222. La CFTC a également convaincu l’arbitre de rendre une ordonnance de cessation, étant donné le grand nombre d’exemples de situations où le droit des employés à bénéficier d’une période de repos dans les 10 heures n’a pas été respecté, en utilisant même les propres chiffres et explications fournis par le CP. La présente ordonnance de cessation s’applique également aux employés qui ont le droit d’être au travail pendant 12 heures et de quitter le travail dans les 12 heures.

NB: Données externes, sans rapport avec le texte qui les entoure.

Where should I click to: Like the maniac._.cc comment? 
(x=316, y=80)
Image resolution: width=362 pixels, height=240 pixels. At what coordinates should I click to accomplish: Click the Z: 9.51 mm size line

[5] Dans le cadre de l’audience sur la peine, la CFTC a rédigé sa demande en ces termes :

[TRADUCTION]

a. que le CP se conforme sans délai à la décision Clarke du 23 mars 2018 et à l’ordonnance de la Cour;

b. que le CP, dans les 30 jours suivant la décision de la Cour sur la peine, démontre à la Cour qu’il a mis fin à son outrage et qu’il se conforme durablement à la décision Clarke et à l’ordonnance de la Cour;

c. si le CP ne parvient pas à établir qu’il a mis fin à son outrage et qu’il se conforme durablement à la décision Clarke et à l’ordonnance de la Cour dans le délai prescrit, qu’il lui soit imposé une amende supplémentaire de 100 000 dollars par jour jusqu’à ce qu’il ait démontré ce fait à la satisfaction de la Cour;

d. si le CP ne met pas fin à son outrage et ne démontre pas qu’il se conforme durablement à la décision Clarke et à l’ordonnance de la Cour dans le délai de 30 jours, que la Cour tienne une autre audience pour traiter, le cas échéant, de l’imposition de toute amende supplémentaire ou croissante;

e. que le CP soit condamné à une amende de 250 000 dollars pour chaque incident établi d’outrage au tribunal, conformément aux principes de la Cour selon lesquels une amende ne doit pas être simplement un « montant symbolique » et doit être un montant suffisamment élevé pour dissuader le CP ou d’autres de bafouer la loi s’il est financièrement avantageux de le faire;

f. qu’il soit ordonné au CP de verser à un ou plusieurs organismes de bienfaisance du choix de la demanderesse la valeur de toute amende imposée, sans publication de la part du CP;

g. que le CP paie à la demanderesse les dépens sur la base avocat-client.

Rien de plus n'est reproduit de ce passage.